> [How to complete this task] Write down each entry precisely as given.

BEGIN Record extracts

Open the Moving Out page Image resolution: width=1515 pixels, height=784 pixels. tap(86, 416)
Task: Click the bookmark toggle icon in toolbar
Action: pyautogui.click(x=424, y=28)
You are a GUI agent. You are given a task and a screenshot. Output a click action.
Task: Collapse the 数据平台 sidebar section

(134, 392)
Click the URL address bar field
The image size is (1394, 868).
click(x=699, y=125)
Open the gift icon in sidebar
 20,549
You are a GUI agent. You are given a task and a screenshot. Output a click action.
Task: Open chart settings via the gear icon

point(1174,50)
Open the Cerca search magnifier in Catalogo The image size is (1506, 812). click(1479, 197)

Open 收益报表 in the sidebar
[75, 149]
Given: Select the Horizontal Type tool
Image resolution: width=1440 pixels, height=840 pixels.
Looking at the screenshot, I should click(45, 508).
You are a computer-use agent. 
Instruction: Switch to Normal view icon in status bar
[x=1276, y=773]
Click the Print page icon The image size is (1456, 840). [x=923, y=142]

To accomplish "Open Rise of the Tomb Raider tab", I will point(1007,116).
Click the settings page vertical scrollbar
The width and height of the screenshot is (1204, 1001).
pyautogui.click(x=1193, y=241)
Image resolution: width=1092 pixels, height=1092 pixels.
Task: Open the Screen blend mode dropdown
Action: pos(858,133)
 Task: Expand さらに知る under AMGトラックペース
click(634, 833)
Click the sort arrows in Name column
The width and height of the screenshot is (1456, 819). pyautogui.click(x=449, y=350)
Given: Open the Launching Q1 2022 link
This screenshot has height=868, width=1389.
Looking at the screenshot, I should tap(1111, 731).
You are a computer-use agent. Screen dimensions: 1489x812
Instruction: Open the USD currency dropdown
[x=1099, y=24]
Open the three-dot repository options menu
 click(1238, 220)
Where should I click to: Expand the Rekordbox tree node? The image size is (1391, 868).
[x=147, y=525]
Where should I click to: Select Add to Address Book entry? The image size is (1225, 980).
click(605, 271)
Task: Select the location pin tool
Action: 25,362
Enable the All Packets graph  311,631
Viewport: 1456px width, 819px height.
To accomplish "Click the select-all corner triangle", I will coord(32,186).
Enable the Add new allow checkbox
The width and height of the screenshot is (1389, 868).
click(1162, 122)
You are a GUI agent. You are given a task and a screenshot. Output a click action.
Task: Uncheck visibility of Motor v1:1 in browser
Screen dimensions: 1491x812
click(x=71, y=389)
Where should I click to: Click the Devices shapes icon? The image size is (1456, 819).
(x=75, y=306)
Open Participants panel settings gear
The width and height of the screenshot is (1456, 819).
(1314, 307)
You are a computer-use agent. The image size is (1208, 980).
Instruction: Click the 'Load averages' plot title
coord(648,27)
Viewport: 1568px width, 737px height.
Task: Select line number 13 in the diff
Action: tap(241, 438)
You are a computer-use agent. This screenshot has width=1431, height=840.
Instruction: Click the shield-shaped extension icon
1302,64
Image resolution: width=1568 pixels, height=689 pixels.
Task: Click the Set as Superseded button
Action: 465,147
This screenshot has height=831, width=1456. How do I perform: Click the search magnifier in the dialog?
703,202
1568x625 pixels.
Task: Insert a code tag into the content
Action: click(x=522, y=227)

END Record extracts

> [Task output]
Open the Moving Out page Image resolution: width=1515 pixels, height=784 pixels. tap(86, 416)
Task: Click the bookmark toggle icon in toolbar
Action: pyautogui.click(x=424, y=28)
You are a GUI agent. You are given a task and a screenshot. Output a click action.
Task: Collapse the 数据平台 sidebar section

(134, 392)
Click the URL address bar field
The image size is (1394, 868).
click(x=699, y=125)
Open the gift icon in sidebar
 20,549
You are a GUI agent. You are given a task and a screenshot. Output a click action.
Task: Open chart settings via the gear icon

point(1174,50)
Open the Cerca search magnifier in Catalogo The image size is (1506, 812). click(1479, 197)

Open 收益报表 in the sidebar
[75, 149]
Given: Select the Horizontal Type tool
Image resolution: width=1440 pixels, height=840 pixels.
Looking at the screenshot, I should click(45, 508).
You are a computer-use agent. 
Instruction: Switch to Normal view icon in status bar
[x=1276, y=773]
Click the Print page icon The image size is (1456, 840). [x=923, y=142]

To accomplish "Open Rise of the Tomb Raider tab", I will point(1007,116).
Click the settings page vertical scrollbar
The width and height of the screenshot is (1204, 1001).
pyautogui.click(x=1193, y=241)
Image resolution: width=1092 pixels, height=1092 pixels.
Task: Open the Screen blend mode dropdown
Action: pos(858,133)
 Task: Expand さらに知る under AMGトラックペース
click(634, 833)
Click the sort arrows in Name column
The width and height of the screenshot is (1456, 819). pyautogui.click(x=449, y=350)
Given: Open the Launching Q1 2022 link
This screenshot has height=868, width=1389.
Looking at the screenshot, I should tap(1111, 731).
You are a computer-use agent. Screen dimensions: 1489x812
Instruction: Open the USD currency dropdown
[x=1099, y=24]
Open the three-dot repository options menu
 click(1238, 220)
Where should I click to: Expand the Rekordbox tree node? The image size is (1391, 868).
[x=147, y=525]
Where should I click to: Select Add to Address Book entry? The image size is (1225, 980).
click(605, 271)
Task: Select the location pin tool
Action: 25,362
Enable the All Packets graph  311,631
Viewport: 1456px width, 819px height.
To accomplish "Click the select-all corner triangle", I will coord(32,186).
Enable the Add new allow checkbox
The width and height of the screenshot is (1389, 868).
click(1162, 122)
You are a GUI agent. You are given a task and a screenshot. Output a click action.
Task: Uncheck visibility of Motor v1:1 in browser
Screen dimensions: 1491x812
click(x=71, y=389)
Where should I click to: Click the Devices shapes icon? The image size is (1456, 819).
(x=75, y=306)
Open Participants panel settings gear
The width and height of the screenshot is (1456, 819).
(1314, 307)
You are a computer-use agent. The image size is (1208, 980).
Instruction: Click the 'Load averages' plot title
coord(648,27)
Viewport: 1568px width, 737px height.
Task: Select line number 13 in the diff
Action: tap(241, 438)
You are a computer-use agent. This screenshot has width=1431, height=840.
Instruction: Click the shield-shaped extension icon
1302,64
Image resolution: width=1568 pixels, height=689 pixels.
Task: Click the Set as Superseded button
Action: 465,147
This screenshot has height=831, width=1456. How do I perform: Click the search magnifier in the dialog?
703,202
1568x625 pixels.
Task: Insert a code tag into the content
Action: click(x=522, y=227)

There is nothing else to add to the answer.